Mientras que la gran mayoría de países europeos y afines tienen tasas de crecimiento de la natalidad inferiores a 2% e incluso cercanas al 1%, y tasas de fecundidad total de menos de dos hijos de por vida por mujer, nosotros tenemos tasas de crecimiento de la natalidad superiores al 2,2% en la mayoría de los casos, e incluso superiores al 3% (Haití y Guatemala), y tasas de fecundidad total de cerca de tres hijos por mujer en la mayoría de los casos, y de hasta cuatro (Guatemala) y cinco hijos (Haití). Mientras que, de acuerdo a los últimos datos de la Organización Mundial de la Salud, en aquellos países la fecundidad en adolescentes (de 19 años o menos) suele estar por debajo del 2%, nosotros las tenemos en el orden del 6% ó más, en la mayoría de los casos, e inclusive del 8% (México, Panamá, Bolivia, Venezuela, Colombia, República Dominicana, Ecuador, Honduras y Nicaragua); y mientras que en los primeros es casi universal el uso de anticonceptivos en parejas heterosexuales de diversa índole, en nuestros países el número de parejas que planifica su reproducción anda por debajo del 60% en la mayoría de casos. El aborto sigue siendo ilegal en la mayoría de nuestros países, con la sola excepción de Cuba, Puerto Rico y las Antillas Francesas, en oposición a la mayoría de países modernos, inclusive católicos, donde es una práctica aceptada -y recomendada por los organismos de Naciones Unidas- sobre todo en las primeras semanas del embarazo no deseado y desvinculado del amor, como un correctivo en aras de preservar la salud física y espiritual de la madre, y, en general, de la sociedad en su conjunto.
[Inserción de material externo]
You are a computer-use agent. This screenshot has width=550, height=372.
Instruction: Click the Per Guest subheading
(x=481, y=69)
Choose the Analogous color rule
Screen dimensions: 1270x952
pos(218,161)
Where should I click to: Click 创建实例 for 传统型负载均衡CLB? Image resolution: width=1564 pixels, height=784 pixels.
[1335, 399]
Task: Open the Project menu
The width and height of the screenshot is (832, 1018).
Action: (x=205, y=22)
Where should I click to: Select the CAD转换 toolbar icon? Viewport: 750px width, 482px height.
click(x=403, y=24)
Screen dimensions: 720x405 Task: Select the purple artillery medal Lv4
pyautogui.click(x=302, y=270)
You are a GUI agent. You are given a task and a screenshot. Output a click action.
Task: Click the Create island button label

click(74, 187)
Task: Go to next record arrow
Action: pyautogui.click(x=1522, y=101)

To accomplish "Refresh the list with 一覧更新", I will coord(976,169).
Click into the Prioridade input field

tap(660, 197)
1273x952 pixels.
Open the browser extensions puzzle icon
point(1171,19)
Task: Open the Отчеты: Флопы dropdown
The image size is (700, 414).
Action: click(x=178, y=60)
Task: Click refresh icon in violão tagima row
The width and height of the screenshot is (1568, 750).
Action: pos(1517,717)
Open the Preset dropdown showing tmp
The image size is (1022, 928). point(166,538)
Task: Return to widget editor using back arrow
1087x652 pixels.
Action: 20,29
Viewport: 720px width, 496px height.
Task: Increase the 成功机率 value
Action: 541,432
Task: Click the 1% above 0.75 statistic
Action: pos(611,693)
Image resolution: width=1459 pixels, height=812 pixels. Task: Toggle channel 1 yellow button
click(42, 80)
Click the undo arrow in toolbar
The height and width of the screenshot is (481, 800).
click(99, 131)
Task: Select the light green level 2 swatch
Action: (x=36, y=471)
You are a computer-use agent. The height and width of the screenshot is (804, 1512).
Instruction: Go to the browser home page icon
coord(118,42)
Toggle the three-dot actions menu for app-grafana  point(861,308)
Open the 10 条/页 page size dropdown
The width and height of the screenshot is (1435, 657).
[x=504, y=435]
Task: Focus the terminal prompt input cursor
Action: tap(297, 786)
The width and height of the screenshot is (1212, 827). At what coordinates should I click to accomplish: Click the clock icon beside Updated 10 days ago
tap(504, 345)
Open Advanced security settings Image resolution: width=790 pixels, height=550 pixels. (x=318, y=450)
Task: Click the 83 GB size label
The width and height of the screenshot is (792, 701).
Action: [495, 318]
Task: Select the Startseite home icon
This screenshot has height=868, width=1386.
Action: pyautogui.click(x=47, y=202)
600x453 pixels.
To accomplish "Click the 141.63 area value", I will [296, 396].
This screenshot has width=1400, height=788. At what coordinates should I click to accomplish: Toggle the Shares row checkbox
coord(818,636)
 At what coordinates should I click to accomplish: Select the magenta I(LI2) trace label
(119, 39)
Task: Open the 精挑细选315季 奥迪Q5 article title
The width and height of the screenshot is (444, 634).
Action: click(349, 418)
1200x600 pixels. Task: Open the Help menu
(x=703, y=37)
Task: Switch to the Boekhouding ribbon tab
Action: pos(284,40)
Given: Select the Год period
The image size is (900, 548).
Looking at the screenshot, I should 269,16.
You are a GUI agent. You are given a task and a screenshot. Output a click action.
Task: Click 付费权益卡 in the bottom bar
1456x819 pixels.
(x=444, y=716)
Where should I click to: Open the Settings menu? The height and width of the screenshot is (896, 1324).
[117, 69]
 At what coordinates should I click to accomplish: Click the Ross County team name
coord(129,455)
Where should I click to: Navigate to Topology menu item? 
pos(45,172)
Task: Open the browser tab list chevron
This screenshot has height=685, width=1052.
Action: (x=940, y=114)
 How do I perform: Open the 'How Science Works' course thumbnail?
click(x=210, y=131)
En nuestra región, sólo vemos a Cuba, Argentina, Chile y Uruguay en la ruta de tener control sobre sus procesos de crecimiento poblacional, lo cual los coloca en posición ventajosa, al margen de sus distintos regímenes sociales, para conquistar sus libertades sexuales y planificar sus futuros. Sin la sana satisfacción de estas necesidades sexuales y reproductivas, que curiosamente se refuerzan para bien o para mal con las necesidades alimentarias (a más hambre más sexo y reproducción incontrolados, y viceversa), será harto cuesta arriba la transformación de nuestros países.
Las fuerzas sexuales, entendidas en su sentido más amplio como las fuerzas del calor, la ternura y el acariciamiento interhumano, son absolutamente indispensables para, e indesligables de, la efectiva realización de nuestra identidad amativa. Aun cuando en sus versiones más intensas, asociadas a la cópula entre individuos fértiles de distinto sexo, estas fuerzas soportan nuestra reproducción genética, no por ello, después de millones de años de evolución biológica, pueden restringirse a este papel, puesto que hacer el amor, en la acepción amplia que nos gustaría difundir aquí, no es otra cosa que hacer la humanidad. Cuando, con confianza y entrega, o sea con amor, abrazamos o acariciamos a nuestra pareja, a nuestros seres queridos o a nuestros hijos -y si estamos sanos el instinto nos dirá inequívocamente que está bien o mal hecho en cada caso- estamos construyendo al ser humano. Un ser humano sin caricias o sin capacidad de acariciar es una contradicción en sus términos: esas criaturas, que alguna vez hemos visto en documentales televisivos, crecidas en la soledad o con animales, o, menos extremamente, esos seres despiadadamente asesinos a quienes vemos confesar por la prensa que jamás conocieron la ternura, son indudablemente seres deshumanizados a quienes las fuerzas sexuales no tuvieron oportunidad de moldear.
Si seguimos empeñados en ver estas fuerzas como ajenas y en desconocer su contenido libertario, seguiremos dando tumbos y convirtiendo a nuestra propia reproducción en una maldición; pero si abusamos de ellas y las desvirtuamos y comercializamos y prostituimos, nos alejaremos cada vez más del camino de construir una civilización acorde con nuestra identidad profunda. Es imperativo propiciar, aunque sea muy a largo plazo, un cambio civilizatorio que restaure al amor como identidad humana fundamental y permita hacer del sexo su fuerza esencial de sustentación, de la manera espontánea en que siempre actuó en las sociedades primitivas sin clases sociales, durante la casi totalidad de nuestra existencia "precivilizada".